VANILLA SPONGE CAKE WITH BERRY FILLING
MAKES 1 SMALL LAYERED CAKE PREPARATION: 30 MIN BAKING: 30-35 MIN
CAKE
500ml (2c) cake flour 10ml (2t) baking powder 2,5ml (½t) salt 150g soft butter 250ml (1c) sugar 4 eggs 15ml (1T) vanilla essence 250ml (1c) full-cream milk
ICING
100g soft butter 500ml (2c) icing sugar, sifted a pinch of salt grated zest of 1 lemon 5ml (1t) lemon juice 250ml (1c) fresh berries (of your choice)
TO FINISH
extra berries
Preheat the oven to 180°C. Line two 18cm round cake tins with baking paper and grease with non-stick spray.
1 Cake Sift the flour, baking powder and salt into a deep mixing bowl.
2 In a separate bowl, use an electric whisk to combine the butter and sugar. Add the eggs one by one, beating well after each addition. Add the vanilla essence and mix well.
3 Take turns adding the dry ingredients and the milk to the butter mixture, then mix lightly until just combined.
4 Divide the batter between the two prepared cake tins and bake for 30-35 minutes or until a testing skewer inserted in the middle comes out clean.
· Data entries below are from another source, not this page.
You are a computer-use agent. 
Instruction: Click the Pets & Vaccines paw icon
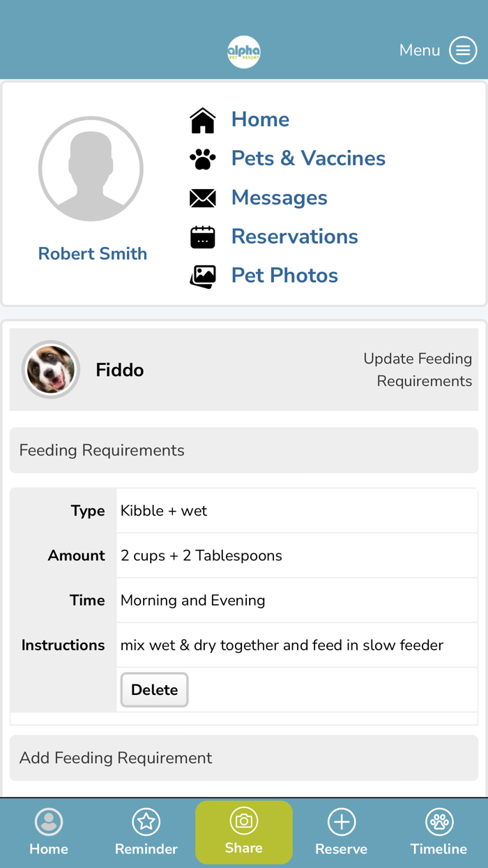pos(202,158)
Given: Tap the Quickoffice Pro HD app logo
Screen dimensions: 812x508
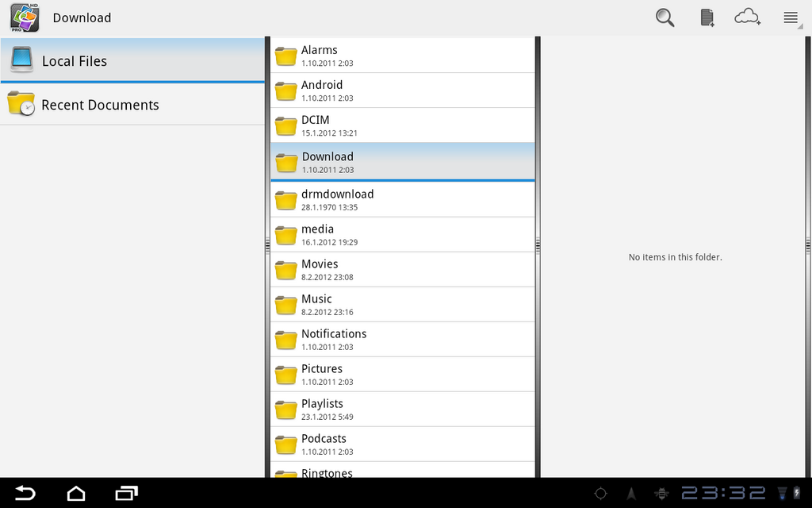Looking at the screenshot, I should [x=25, y=17].
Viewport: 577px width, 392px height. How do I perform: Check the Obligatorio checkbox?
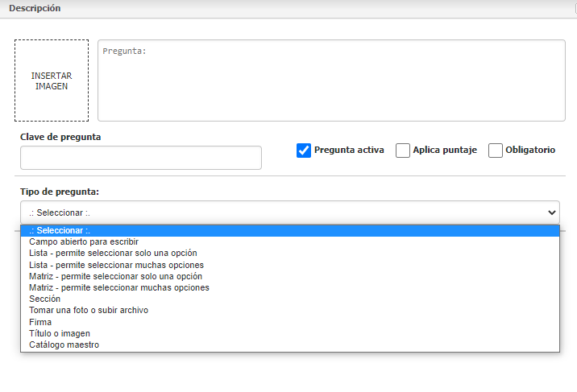pyautogui.click(x=496, y=151)
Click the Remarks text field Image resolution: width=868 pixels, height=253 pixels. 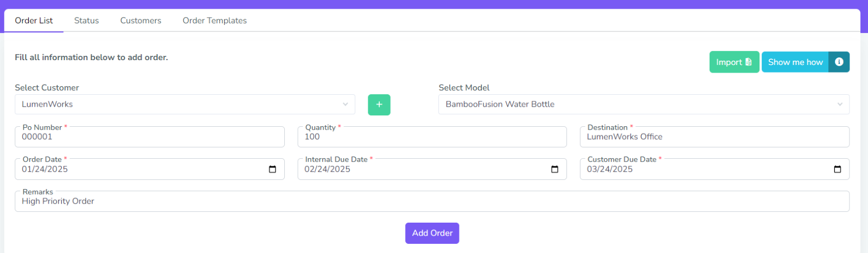click(432, 202)
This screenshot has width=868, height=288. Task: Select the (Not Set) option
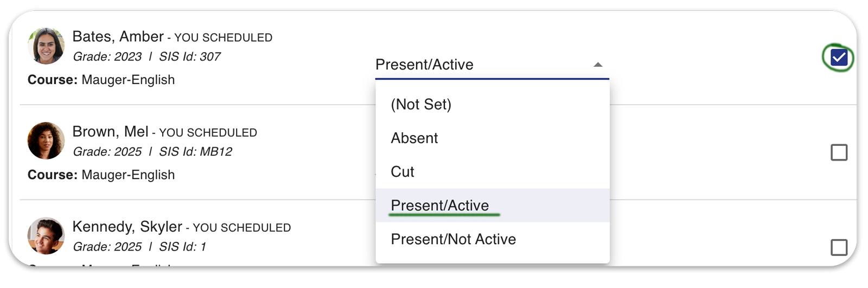click(493, 104)
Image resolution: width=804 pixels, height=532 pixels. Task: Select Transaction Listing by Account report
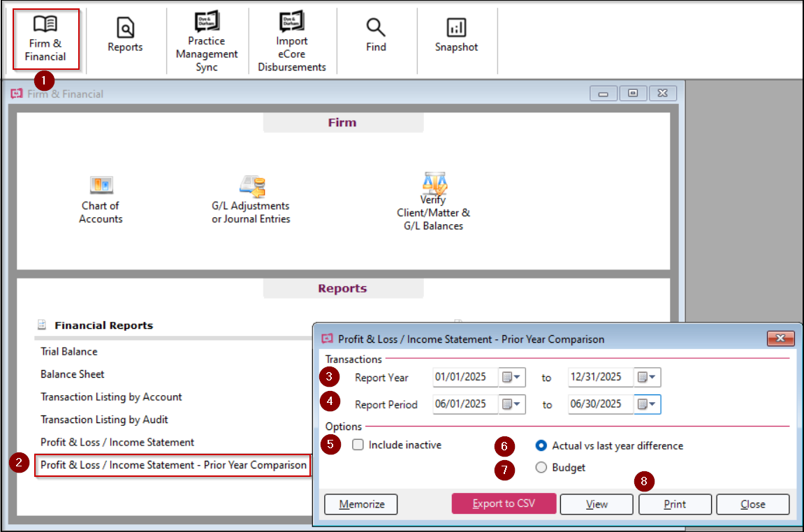coord(111,397)
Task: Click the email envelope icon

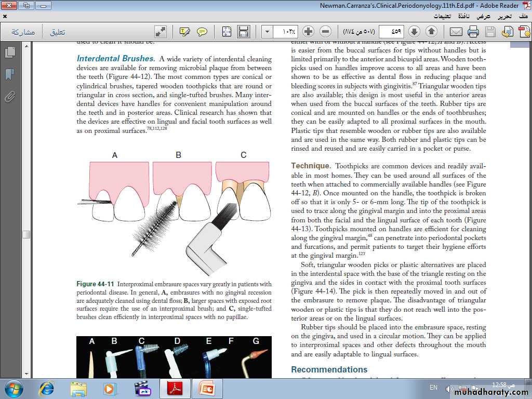Action: (x=456, y=32)
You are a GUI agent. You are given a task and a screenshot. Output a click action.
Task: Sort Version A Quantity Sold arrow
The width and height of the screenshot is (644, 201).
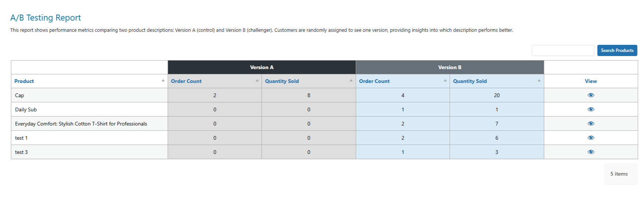tap(351, 80)
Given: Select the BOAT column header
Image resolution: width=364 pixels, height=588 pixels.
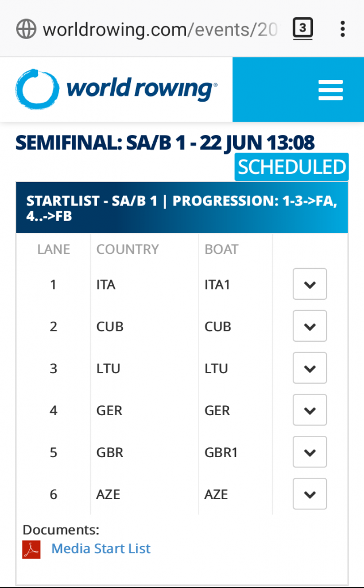Looking at the screenshot, I should pyautogui.click(x=221, y=249).
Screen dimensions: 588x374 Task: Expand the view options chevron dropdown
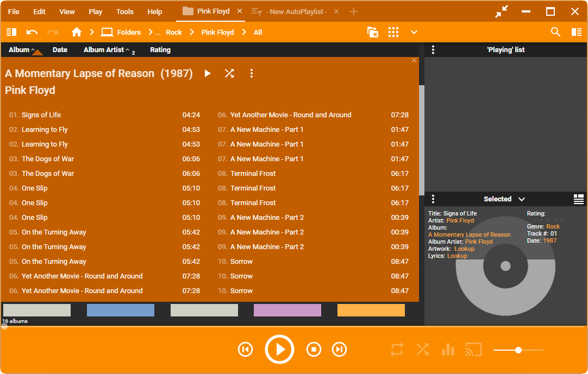click(x=414, y=32)
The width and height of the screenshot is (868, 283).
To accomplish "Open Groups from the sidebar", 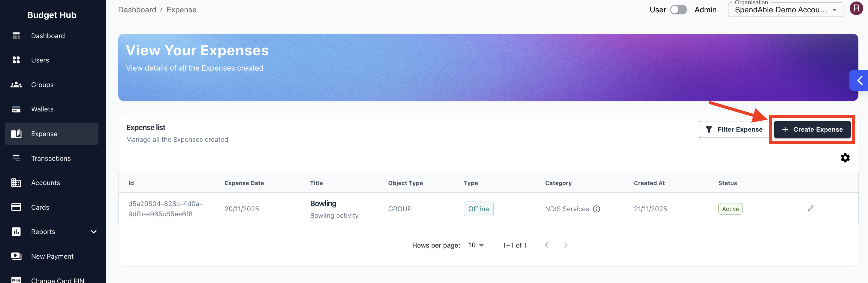I will pos(42,85).
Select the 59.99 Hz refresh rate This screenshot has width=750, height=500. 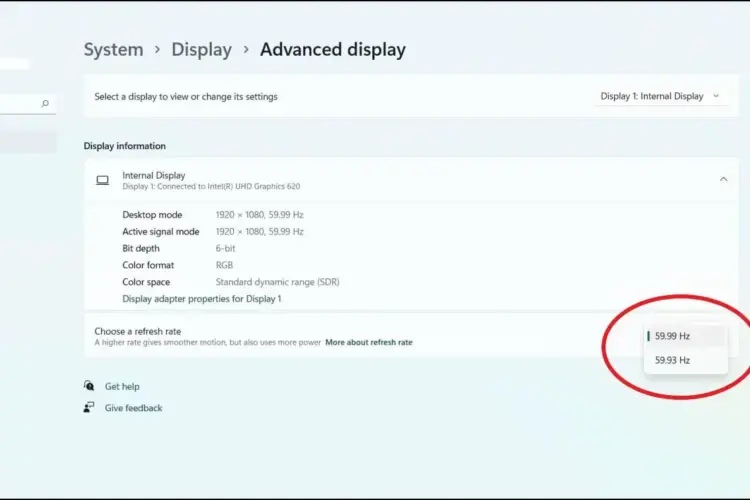(x=672, y=336)
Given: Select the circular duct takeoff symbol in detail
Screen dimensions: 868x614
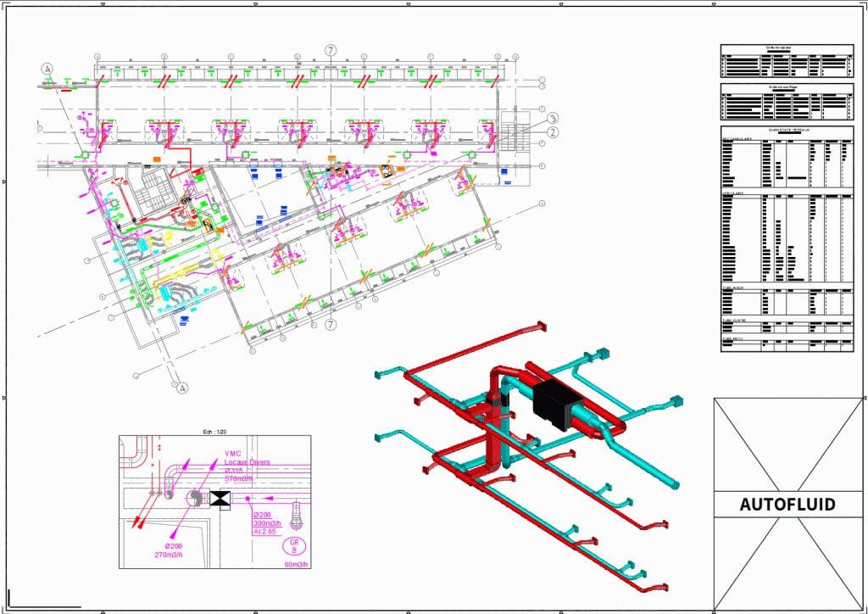Looking at the screenshot, I should pyautogui.click(x=194, y=499).
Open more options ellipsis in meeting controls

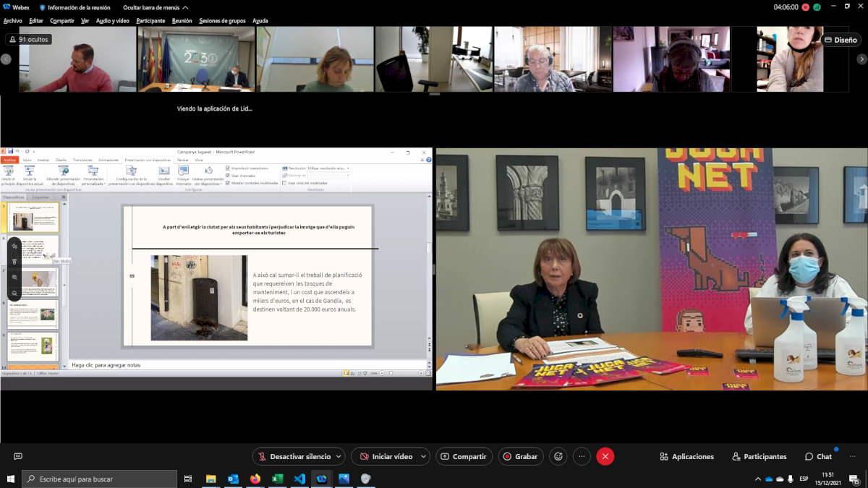582,456
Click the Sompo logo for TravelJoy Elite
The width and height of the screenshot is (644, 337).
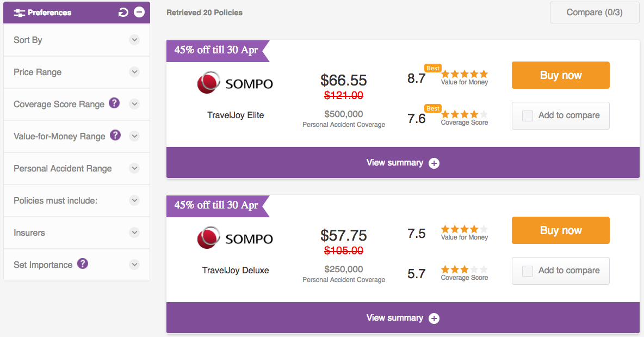tap(235, 83)
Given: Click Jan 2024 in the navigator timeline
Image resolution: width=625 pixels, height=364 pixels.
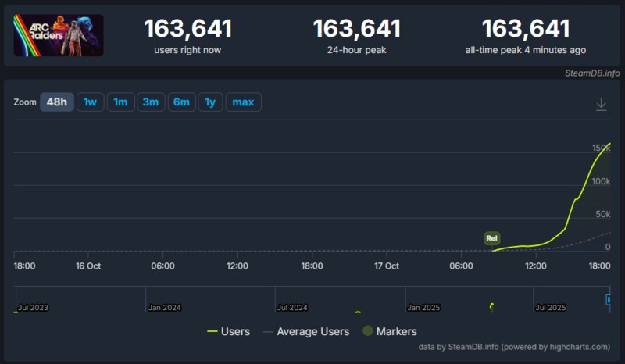Looking at the screenshot, I should pos(165,308).
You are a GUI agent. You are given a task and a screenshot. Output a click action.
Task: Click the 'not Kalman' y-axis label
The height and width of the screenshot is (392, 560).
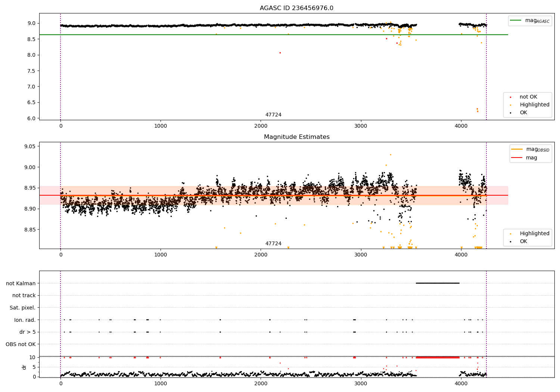click(x=21, y=283)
Leave to cool in the tins for 5 minutes, then carefully transfer to wire racks and leave to cool completely.
5 Icing Beat the butter until soft. Add the sugar and salt and beat until smooth. Add the lemon zest and juice and mix well.
6 Use a fork to lightly crush the berries, then mix into the icing.
7 To finish Spread a third of the icing on one of the cakes. Add a few berries, then put the second layer of cake on top.
8 Spread another third of the icing around the sides of the cake, then spread the rest on top and finish with berries. Slice and serve.